BigQuery is our data warehouse hosted on Google Cloud Platform. Prod | Dev

Finding Raw Events

All backend events are sent through Kinesis to one table in our BigQuery data warehouse:

For Prod: dw-prod-gwiiag.kinesis.backend_events

For Stage: dw-dev-s5dlij.kinesis.backend_events_stage

For Dev: dw-dev-s5dlij.kinesis.backend_events

Best Practices

  • Use CTEs to filter data before joining with other tables. This will improve performance and readability.
  • List the columns (avoid using *) to improve readability and performance.
  • Always use the date filter. Extra points if you use the partition column to filter the data ⭐️. You can find it in table details.
  • If the table is clustered, use the cluster column to filter the data and it must be the first filter. You can also find it in table details.
  • All names should be in snake_case.
  • If you need any help please feel free to ask us! 💬

Querying backend_events table

select *
from dw-prod-gwiiag.kinesis.backend_events
where event_ingested_at >= 'yyyy-mm-dd'
  and event_name = 'EventName'
limit 100;

Warning

  • Always filter by event_ingested_at first - The table is partitioned by ingestion day for performance
  • Use event_name as secondary filter - The table is clustered by this field for faster queries
  • Add additional conditions after these two filters as needed
  • If you need to check data in the event, try querying the dbt_stage.event_name_as_snake_case table.

Performance Monitoring


Importing ad-hoc data

Sometimes we might receive some data that we need to import into BigQuery for ad-hoc analysis or backfill purposes. Before the import the file should be placed in the majority-bulk-upload in the dw-prod project.
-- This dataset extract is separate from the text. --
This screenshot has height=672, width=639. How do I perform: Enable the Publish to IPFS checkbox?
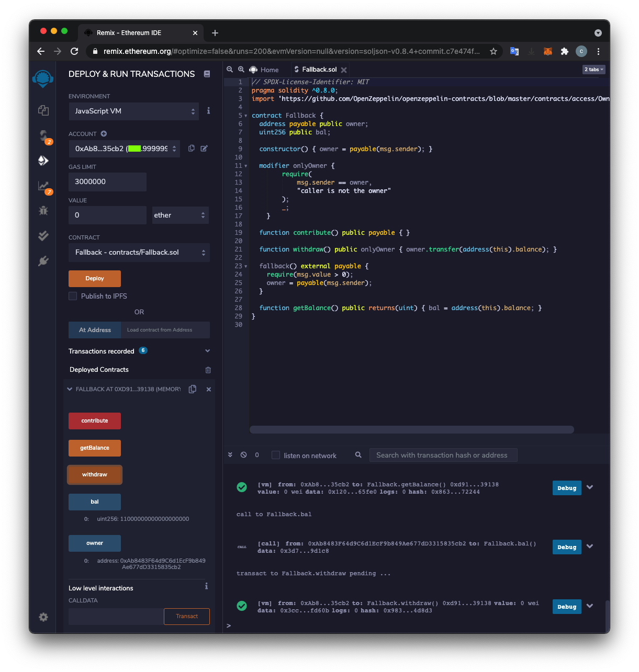[x=73, y=296]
It should follow the naming convention: <date_of_export>_filename. It can then be imported into dw-prod-gwiiag.bulk_upload dataset. You can use UI to import the data, for CLI use the instructions below. Table name should be the same as the filename (snake_case).


JSON Import

BigQuery only supports newline-delimited JSON (ndJSON) format. See Loading JSON data from Cloud Storage.
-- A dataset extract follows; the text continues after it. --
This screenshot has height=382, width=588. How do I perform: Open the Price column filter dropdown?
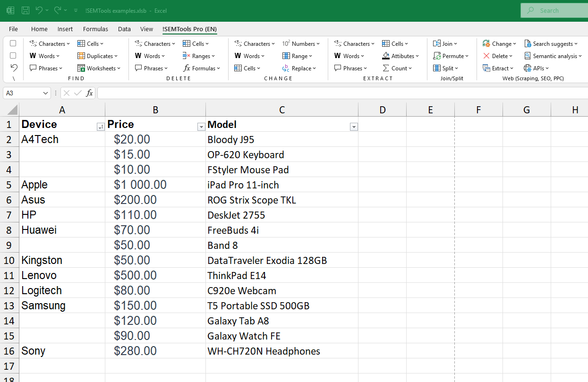(x=201, y=127)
Convert JSON List to ndJSON

If you have a JSON list file, convert it to ndJSON:

jq -c '.[]' json_list.json > result.ndjson

Import with CLI:

bq load \
  --autodetect \
  --null_marker='' \
  --source_format=NEWLINE_DELIMITED_JSON \
  dw-prod-gwiiag.bulk_upload.20241114_table_name \
  gs://majority-bulk-upload/20241114_table_name.json

Time Travel

BigQuery's time travel feature allows you to query historical data.

BigQuery retains historical data for: - 7 days by default - Check your table's time travel window before attempting recovery

select *
from dataset_name.table_name
for system_time as of timestamp_sub(current_timestamp(), interval 1 hour);

Common Use Cases

  • Recover accidentally deleted data
  • Compare current vs. historical states
  • Audit data changes
  • Restore tables to a previous state